Of huge interest to investors was the retaining of Mrs Zainab Ahmed as the Minister of Finance, while a former Governor of Bayelsa State, Mr Timipre Silva was picked by the President as Minister of State for Petroleum.
At the close of transactions on the floor of the NSE, the All-Share Index (ASI) appreciated by 294.32 points to settle at 27,352.94 points, while the market capitalisation increased by N120.7 billion to finish at N13.307 trillion.
A look at the sectoral performance showed that the consumer goods sector was the biggest gainer, going up by 3.46 percent and followed by the insurance industry, which improved by 1.85 percent, with the banking sector closing 0.39 percent higher.
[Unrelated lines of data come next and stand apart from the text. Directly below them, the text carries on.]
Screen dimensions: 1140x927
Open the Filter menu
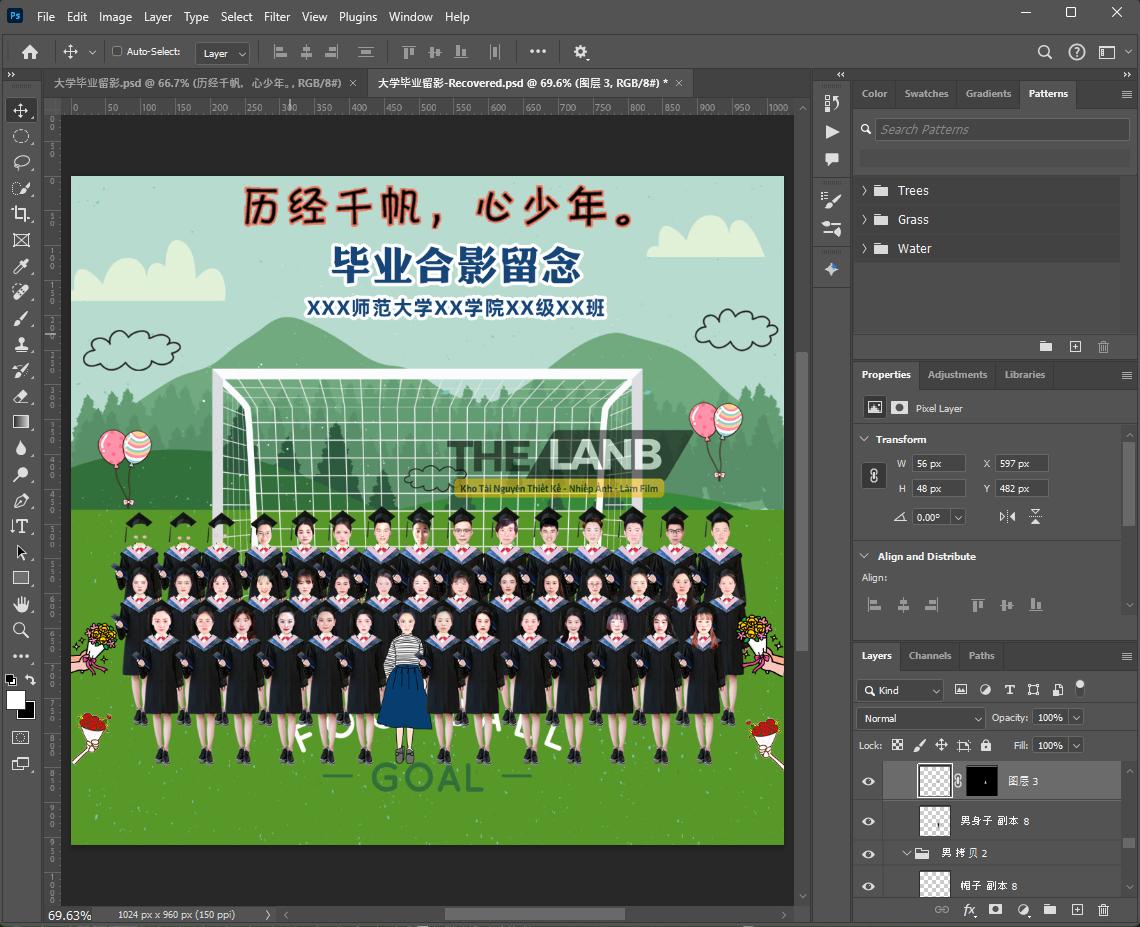(277, 17)
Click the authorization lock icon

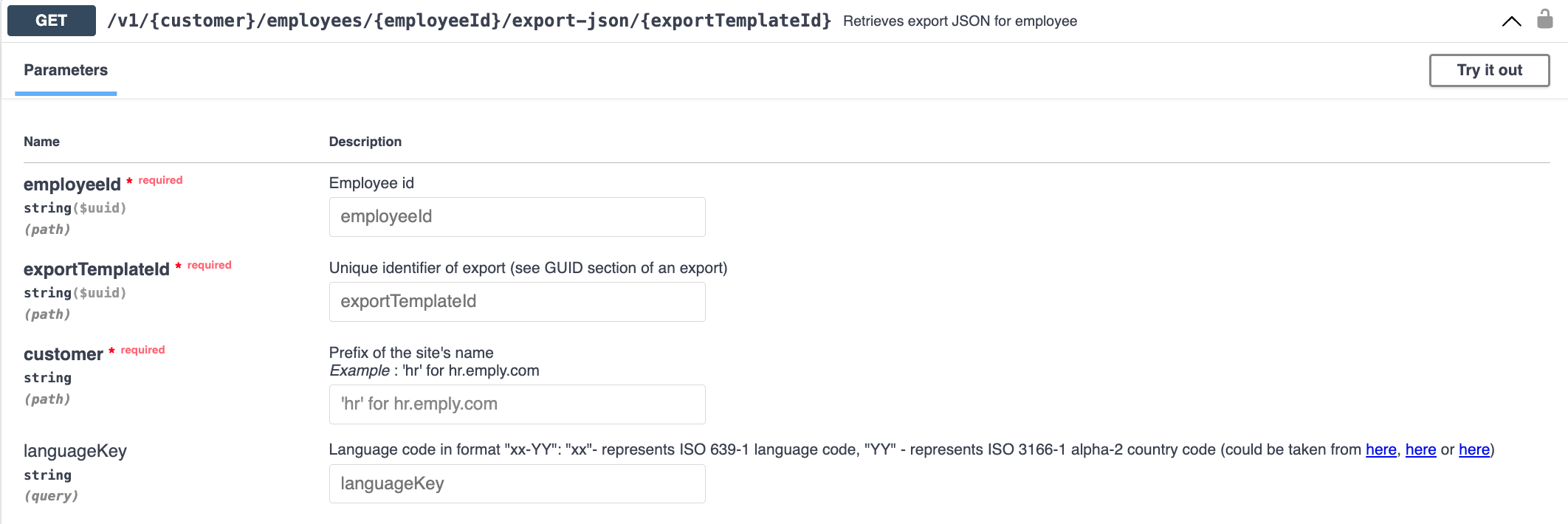pos(1544,19)
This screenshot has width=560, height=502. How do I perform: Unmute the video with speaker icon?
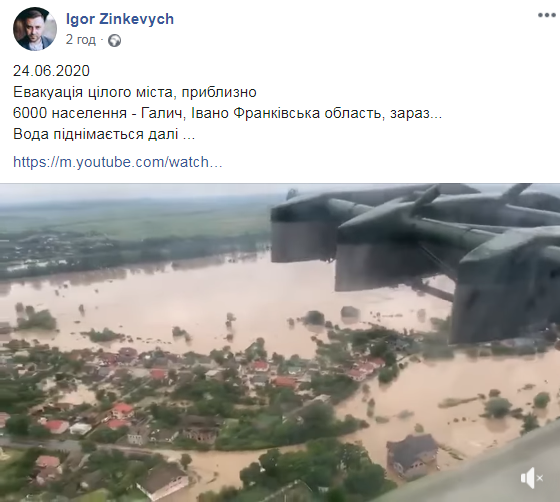pos(532,478)
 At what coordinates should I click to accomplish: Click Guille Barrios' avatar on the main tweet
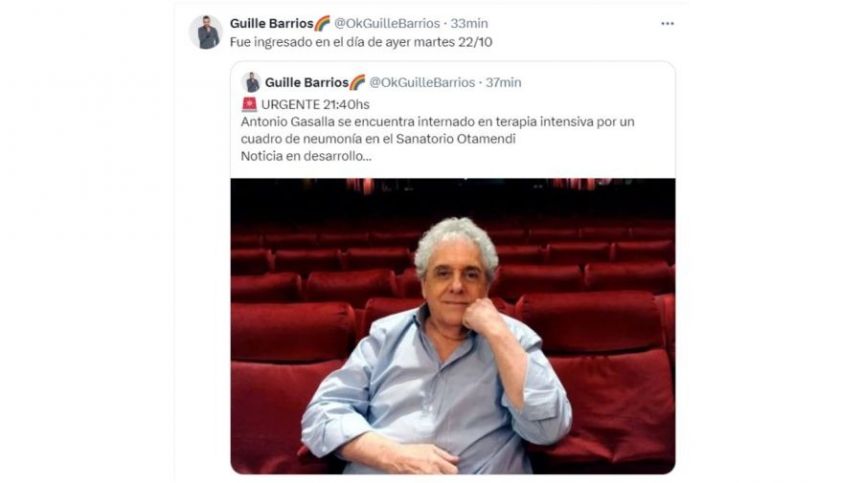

However, the oil and gas index went down by 0.74 percent, while the industrial sector depreciated by 0.08 percent.
Business Post reports that the renewed buying pressure witnessed yesterday resulted in the market breadth closing positive with 23 price gainers and 16 price losers.
Topping the gainers’ chart was Nestle Nigeria, which went up by N78.80k to settle at N1200 per share, with MTN Nigeria following with a gain of N3.40k to finish at N136 per unit.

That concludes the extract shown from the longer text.